▶ **Exercise instructions**
A word-for-word repetition of all the entries is required.

▶ **Stored records**
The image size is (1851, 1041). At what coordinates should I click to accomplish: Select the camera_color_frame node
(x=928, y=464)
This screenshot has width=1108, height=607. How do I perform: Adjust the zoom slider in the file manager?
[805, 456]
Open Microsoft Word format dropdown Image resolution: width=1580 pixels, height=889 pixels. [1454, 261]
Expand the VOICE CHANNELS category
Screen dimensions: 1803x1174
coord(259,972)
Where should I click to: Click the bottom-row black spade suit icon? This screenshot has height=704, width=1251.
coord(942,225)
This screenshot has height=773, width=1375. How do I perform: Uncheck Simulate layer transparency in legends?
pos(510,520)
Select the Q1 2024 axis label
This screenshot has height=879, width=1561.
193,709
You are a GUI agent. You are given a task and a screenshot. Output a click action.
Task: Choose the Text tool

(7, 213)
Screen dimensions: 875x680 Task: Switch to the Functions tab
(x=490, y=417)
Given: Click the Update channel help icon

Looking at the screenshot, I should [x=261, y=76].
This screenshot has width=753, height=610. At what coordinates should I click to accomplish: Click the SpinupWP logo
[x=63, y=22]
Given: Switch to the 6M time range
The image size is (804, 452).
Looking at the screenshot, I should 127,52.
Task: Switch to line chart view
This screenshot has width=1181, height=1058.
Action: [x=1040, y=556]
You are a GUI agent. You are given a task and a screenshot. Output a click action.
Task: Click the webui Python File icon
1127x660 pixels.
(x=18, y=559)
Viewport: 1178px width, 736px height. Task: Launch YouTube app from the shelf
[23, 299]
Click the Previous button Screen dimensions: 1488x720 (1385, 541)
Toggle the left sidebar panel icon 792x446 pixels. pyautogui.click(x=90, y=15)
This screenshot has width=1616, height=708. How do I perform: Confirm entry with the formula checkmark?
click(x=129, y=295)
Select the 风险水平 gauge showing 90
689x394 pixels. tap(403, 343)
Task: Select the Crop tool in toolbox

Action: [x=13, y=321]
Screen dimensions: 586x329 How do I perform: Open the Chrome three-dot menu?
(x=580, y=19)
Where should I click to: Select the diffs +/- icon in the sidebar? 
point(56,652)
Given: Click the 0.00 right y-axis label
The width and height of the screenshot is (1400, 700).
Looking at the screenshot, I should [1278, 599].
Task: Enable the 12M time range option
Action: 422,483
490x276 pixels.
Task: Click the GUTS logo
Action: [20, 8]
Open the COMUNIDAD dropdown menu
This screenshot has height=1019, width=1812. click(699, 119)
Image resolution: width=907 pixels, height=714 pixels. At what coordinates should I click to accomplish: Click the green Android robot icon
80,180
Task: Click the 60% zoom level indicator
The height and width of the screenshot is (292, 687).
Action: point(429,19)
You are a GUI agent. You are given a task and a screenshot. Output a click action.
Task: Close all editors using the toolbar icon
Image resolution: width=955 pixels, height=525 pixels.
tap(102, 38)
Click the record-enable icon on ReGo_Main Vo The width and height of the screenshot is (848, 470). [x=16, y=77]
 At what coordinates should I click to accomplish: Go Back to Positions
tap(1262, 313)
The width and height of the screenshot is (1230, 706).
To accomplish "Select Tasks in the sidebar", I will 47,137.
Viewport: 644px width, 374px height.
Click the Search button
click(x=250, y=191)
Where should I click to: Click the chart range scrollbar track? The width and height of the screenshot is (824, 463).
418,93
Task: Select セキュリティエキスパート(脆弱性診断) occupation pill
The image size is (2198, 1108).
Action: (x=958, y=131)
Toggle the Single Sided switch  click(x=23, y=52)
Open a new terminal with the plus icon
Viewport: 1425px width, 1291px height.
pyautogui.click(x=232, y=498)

▶ **Result below**
The image size is (1851, 1041). At what coordinates should I click to accomplish: Select the camera_color_frame node
(x=928, y=464)
This screenshot has width=1108, height=607. How do I perform: Adjust the zoom slider in the file manager?
[805, 456]
Open Microsoft Word format dropdown Image resolution: width=1580 pixels, height=889 pixels. [1454, 261]
Expand the VOICE CHANNELS category
Screen dimensions: 1803x1174
coord(259,972)
Where should I click to: Click the bottom-row black spade suit icon? This screenshot has height=704, width=1251.
coord(942,225)
This screenshot has height=773, width=1375. How do I perform: Uncheck Simulate layer transparency in legends?
pos(510,520)
Select the Q1 2024 axis label
This screenshot has height=879, width=1561.
193,709
You are a GUI agent. You are given a task and a screenshot. Output a click action.
Task: Choose the Text tool

(7, 213)
Screen dimensions: 875x680 Task: Switch to the Functions tab
(x=490, y=417)
Given: Click the Update channel help icon

Looking at the screenshot, I should [x=261, y=76].
This screenshot has width=753, height=610. At what coordinates should I click to accomplish: Click the SpinupWP logo
[x=63, y=22]
Given: Switch to the 6M time range
The image size is (804, 452).
Looking at the screenshot, I should 127,52.
Task: Switch to line chart view
This screenshot has width=1181, height=1058.
Action: [x=1040, y=556]
You are a GUI agent. You are given a task and a screenshot. Output a click action.
Task: Click the webui Python File icon
1127x660 pixels.
(x=18, y=559)
Viewport: 1178px width, 736px height. Task: Launch YouTube app from the shelf
[23, 299]
Click the Previous button Screen dimensions: 1488x720 (1385, 541)
Toggle the left sidebar panel icon 792x446 pixels. pyautogui.click(x=90, y=15)
This screenshot has width=1616, height=708. How do I perform: Confirm entry with the formula checkmark?
click(x=129, y=295)
Select the 风险水平 gauge showing 90
689x394 pixels. tap(403, 343)
Task: Select the Crop tool in toolbox

Action: [x=13, y=321]
Screen dimensions: 586x329 How do I perform: Open the Chrome three-dot menu?
(x=580, y=19)
Where should I click to: Select the diffs +/- icon in the sidebar? 
point(56,652)
Given: Click the 0.00 right y-axis label
The width and height of the screenshot is (1400, 700).
Looking at the screenshot, I should [1278, 599].
Task: Enable the 12M time range option
Action: 422,483
490x276 pixels.
Task: Click the GUTS logo
Action: [20, 8]
Open the COMUNIDAD dropdown menu
This screenshot has height=1019, width=1812. click(699, 119)
Image resolution: width=907 pixels, height=714 pixels. At what coordinates should I click to accomplish: Click the green Android robot icon
80,180
Task: Click the 60% zoom level indicator
The height and width of the screenshot is (292, 687).
Action: point(429,19)
You are a GUI agent. You are given a task and a screenshot. Output a click action.
Task: Close all editors using the toolbar icon
Image resolution: width=955 pixels, height=525 pixels.
tap(102, 38)
Click the record-enable icon on ReGo_Main Vo The width and height of the screenshot is (848, 470). [x=16, y=77]
 At what coordinates should I click to accomplish: Go Back to Positions
tap(1262, 313)
The width and height of the screenshot is (1230, 706).
To accomplish "Select Tasks in the sidebar", I will 47,137.
Viewport: 644px width, 374px height.
Click the Search button
click(x=250, y=191)
Where should I click to: Click the chart range scrollbar track? The width and height of the screenshot is (824, 463).
418,93
Task: Select セキュリティエキスパート(脆弱性診断) occupation pill
The image size is (2198, 1108).
Action: (x=958, y=131)
Toggle the Single Sided switch  click(x=23, y=52)
Open a new terminal with the plus icon
Viewport: 1425px width, 1291px height.
pyautogui.click(x=232, y=498)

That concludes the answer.